Pair theming with the reducedMotion media query so users who've requested less motion don't get a jarring transition when the theme flips:

import { styled } from "@salty-css/react/styled";

export const Surface = styled("section", {
  base: {
    background: "{theme.background}",
    color: "{theme.color}",
    transition: "background 200ms ease, color 200ms ease",

    "@media (prefers-reduced-motion: reduce)": {
      transition: "none",
    },
  },
});

Deriving shades from themed tokens

The color() helper accepts token references, so you can derive hover, focus, and disabled shades from a single themed token instead of declaring every variation manually:

import { styled } from "@salty-css/react/styled";
import { color } from "@salty-css/core/helpers";

export const Button = styled("button", {
  base: {
    background: "{theme.background}",
    color: "{theme.color}",

    "&:hover": {
      background: color("{theme.background}").lighten(0.05),
    },

    "&:disabled": {
      color: color("{theme.color}").alpha(0.5),
    },
  },
});

Note: color() works with static token references. For values that already change at runtime (conditional or responsive tokens), the derivation is computed at build time against the value's compile-time form — useful for tinting a themed color, but be mindful that the derivation isn't recomputed when the theme flips. For dynamic, runtime-derived shades, declare the variants explicitly in your conditional group.

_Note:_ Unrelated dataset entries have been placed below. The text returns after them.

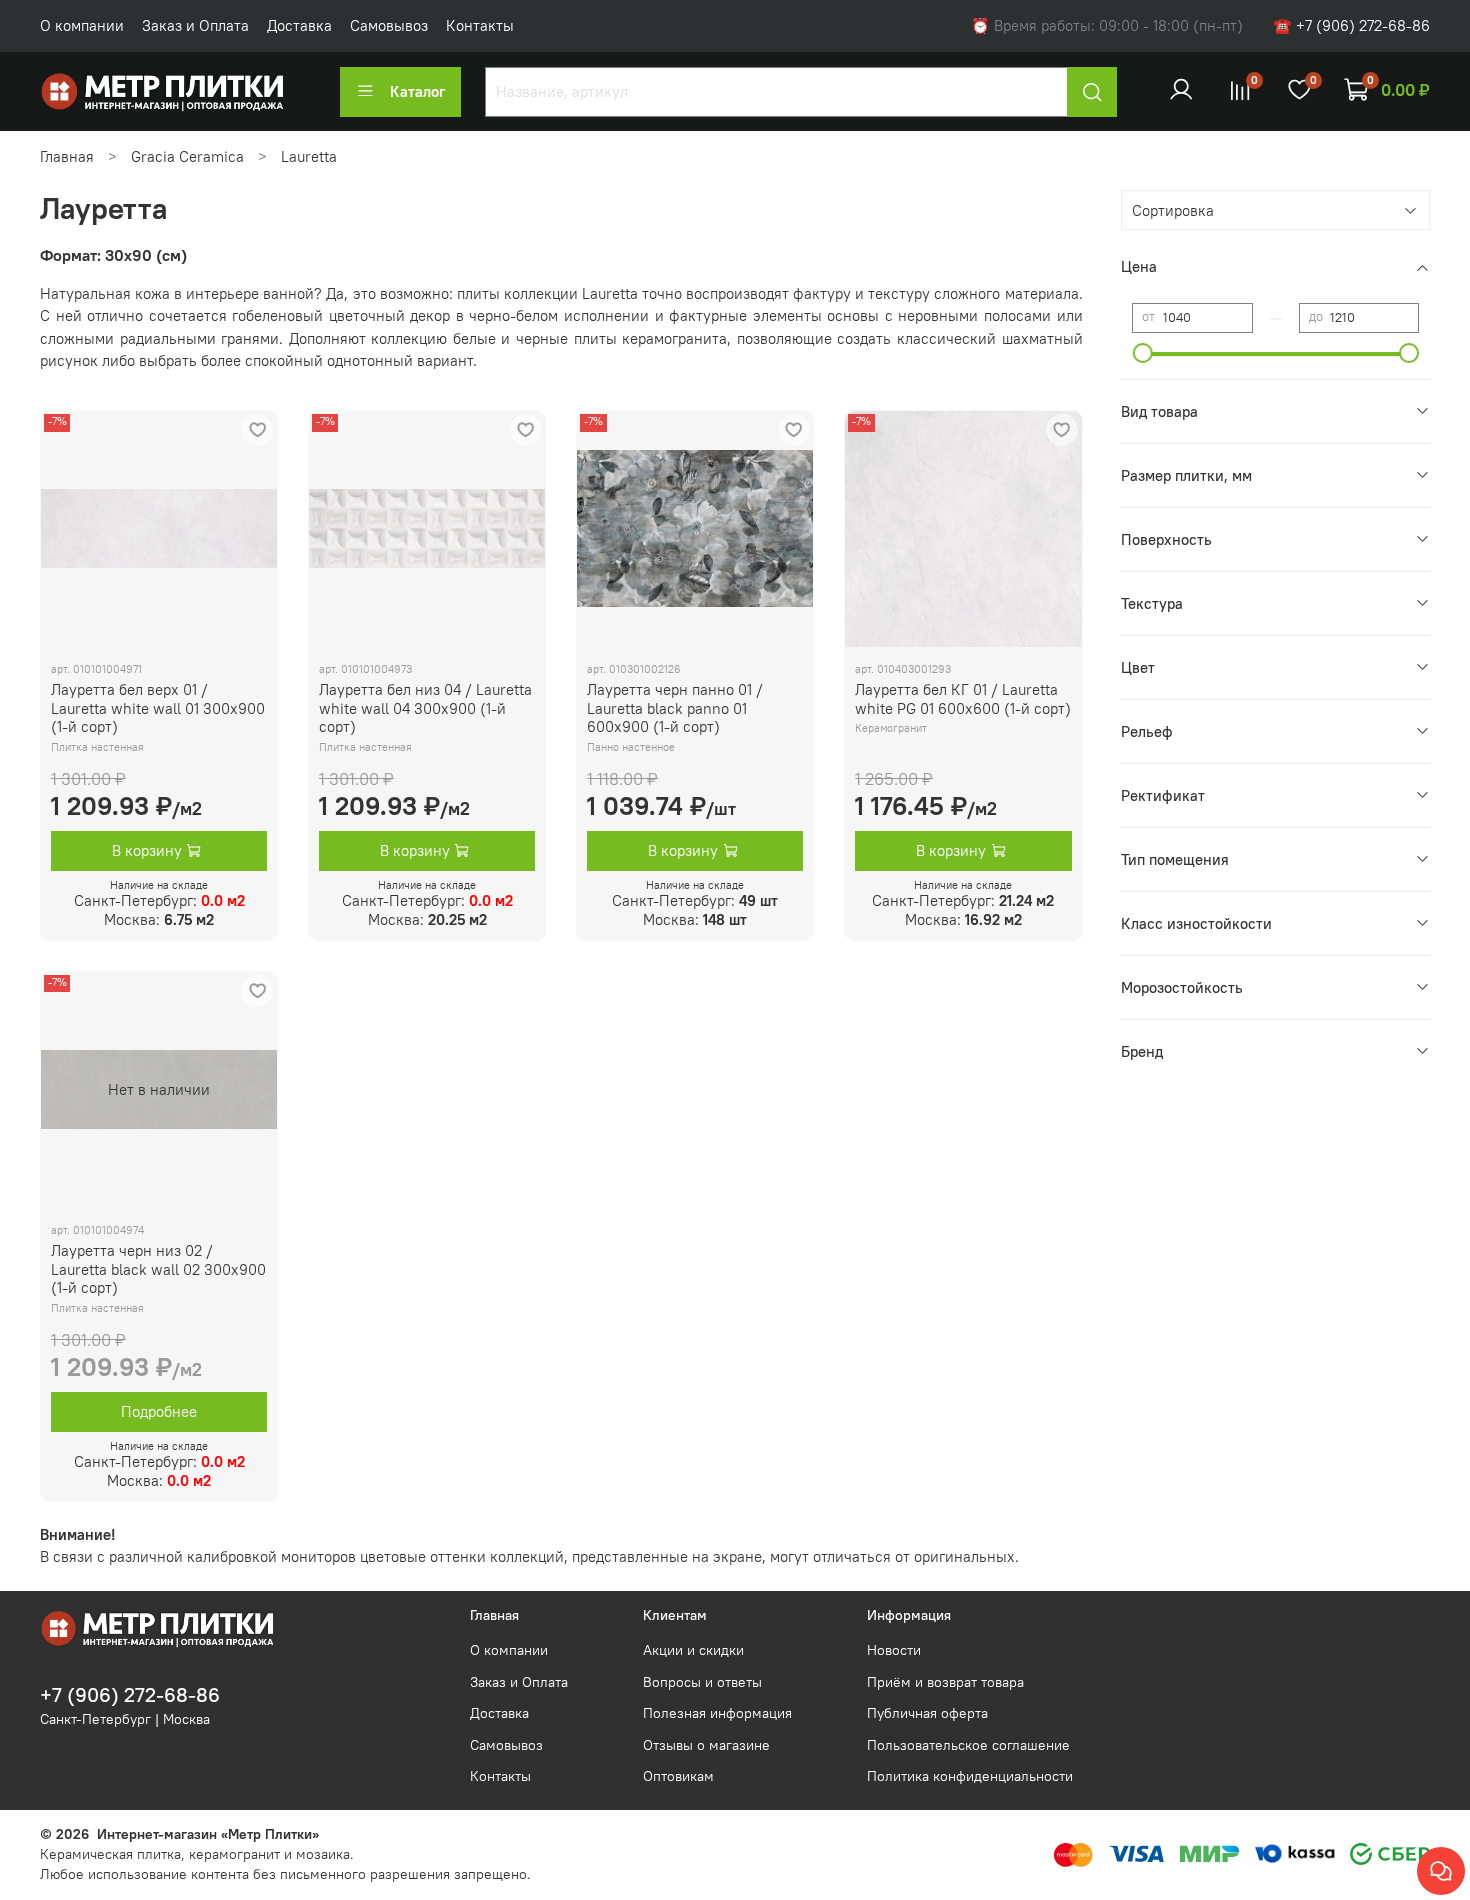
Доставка (299, 25)
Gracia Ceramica (187, 156)
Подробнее (159, 1411)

Multiple, independent groups

Conditional groups are independent. Add a density group alongside theme and toggle the two attributes separately:

defineVariables({
  conditional: {
    theme: {
      dark: { background: "#0a0a0a" },
      light: { background: "#fafafa" },
    },
    density: {
      compact: { gap: "8px" },
      spacious: { gap: "24px" },
    },
  },
});
<html data-theme="dark" data-density="compact">
  ...
</html>

The two attributes compose freely — four combinations from two groups, with no extra config.

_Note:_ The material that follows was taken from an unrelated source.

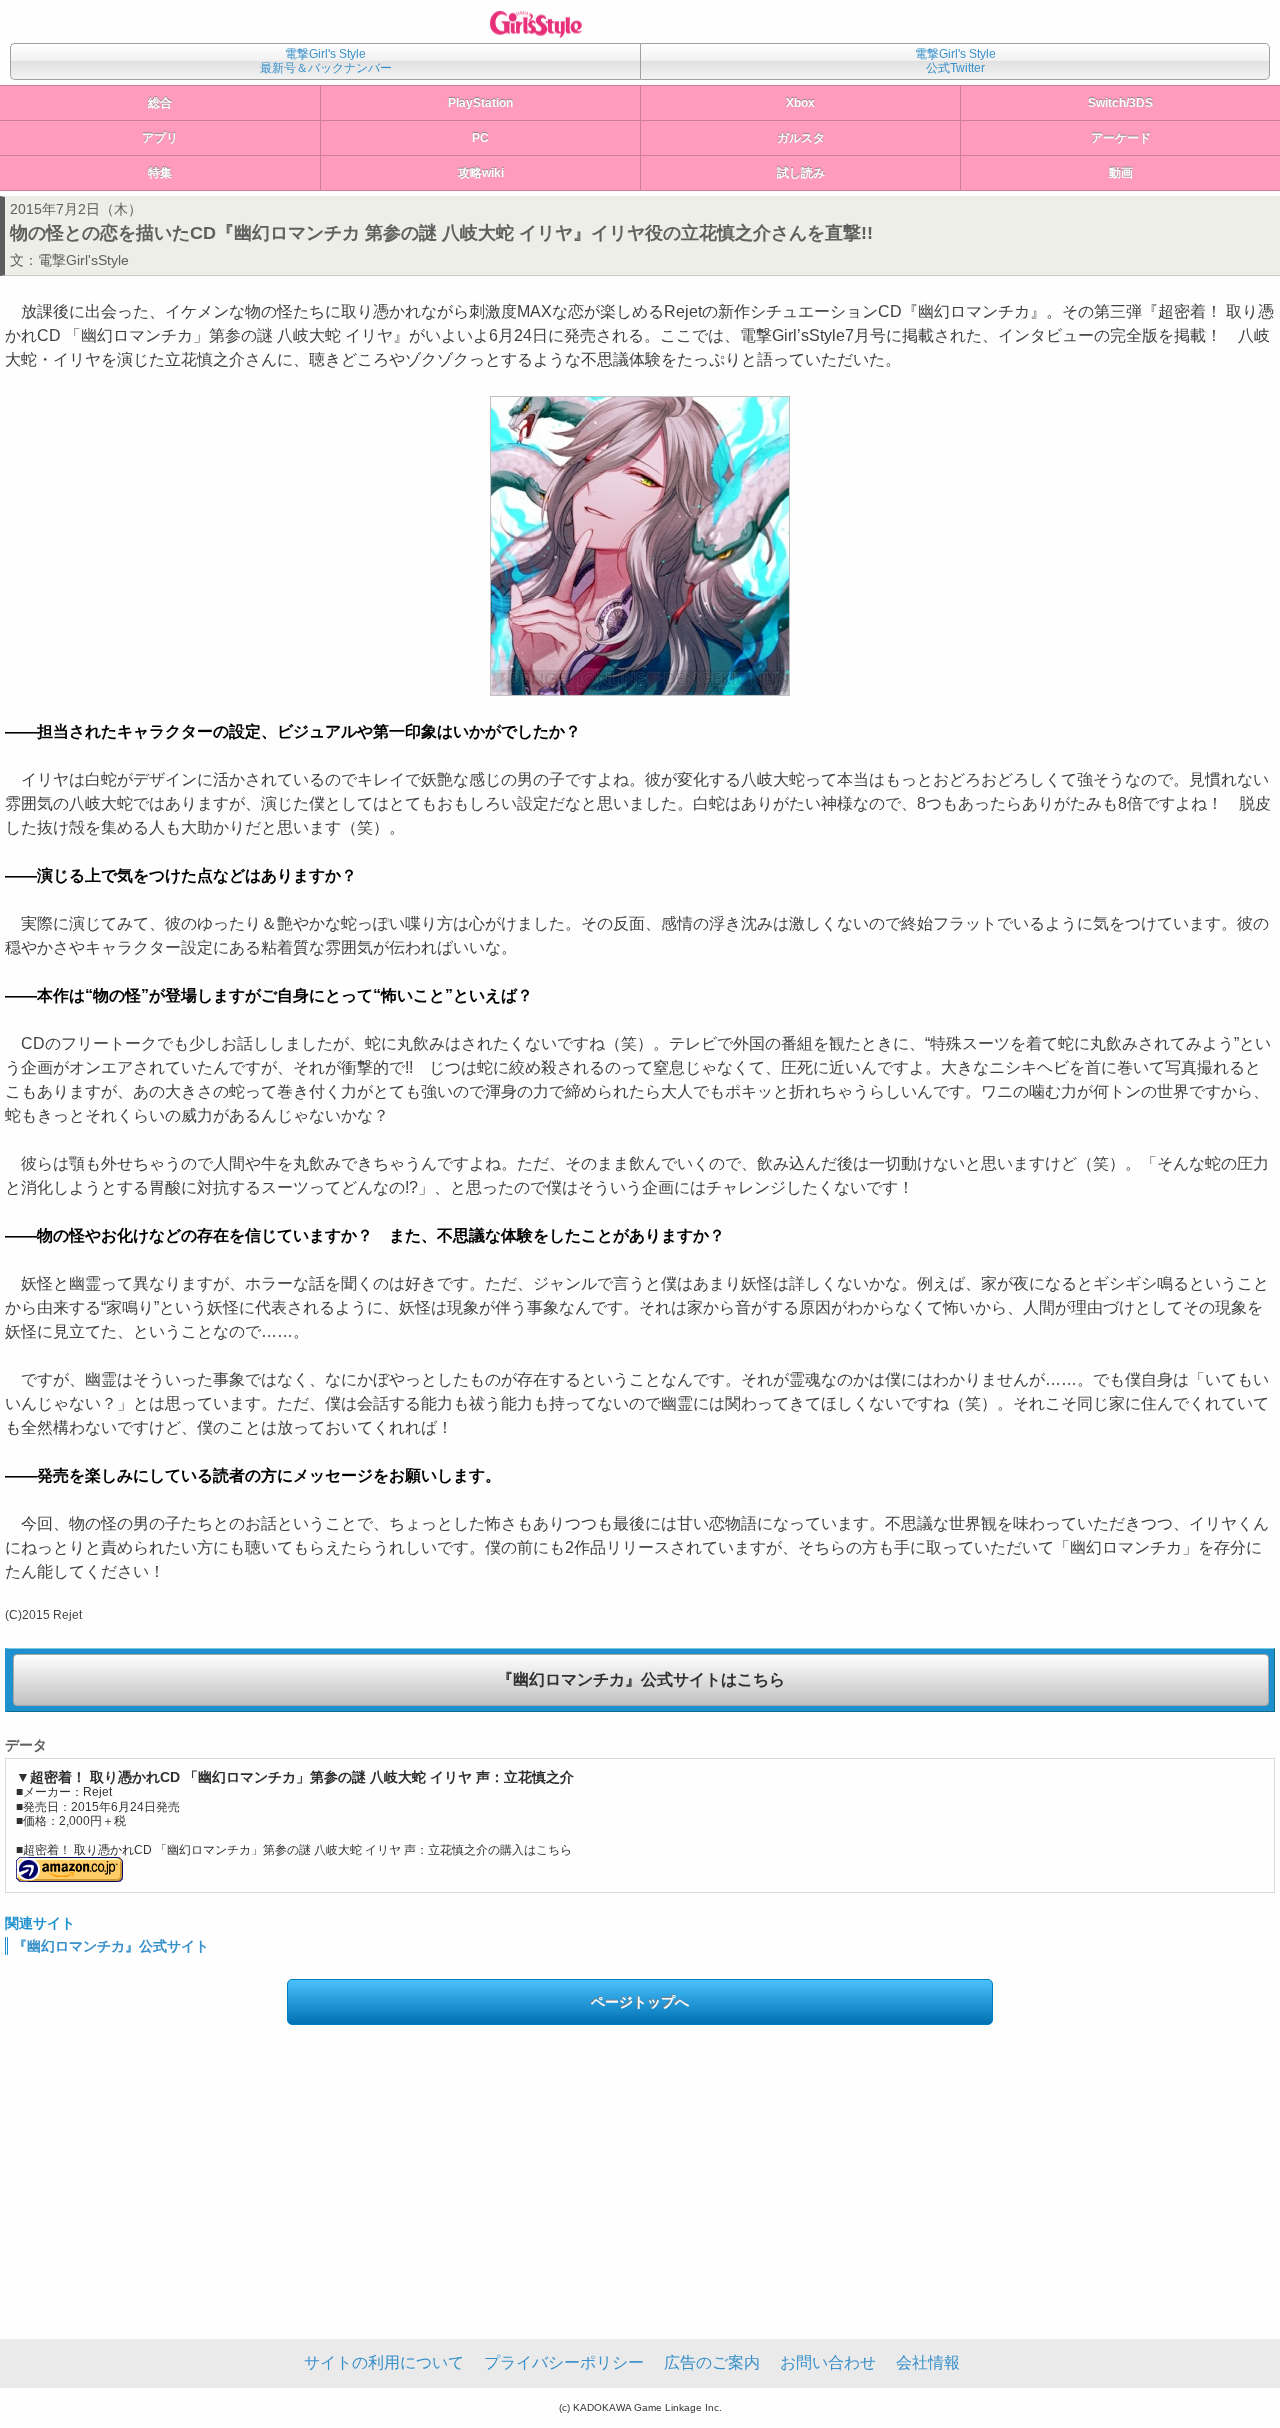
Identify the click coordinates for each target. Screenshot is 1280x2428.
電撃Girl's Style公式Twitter (955, 61)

Avoiding the flash on first paint

When you defer the theme decision to client-side JS, users can see a brief flash of the default theme before the toggle script runs. The fix is to apply the attribute as early as possible. In Next.js App Router, render a small inline script in layout.tsx that reads localStorage and sets the attribute on <html> before the body hydrates. The snippet above includes that pattern.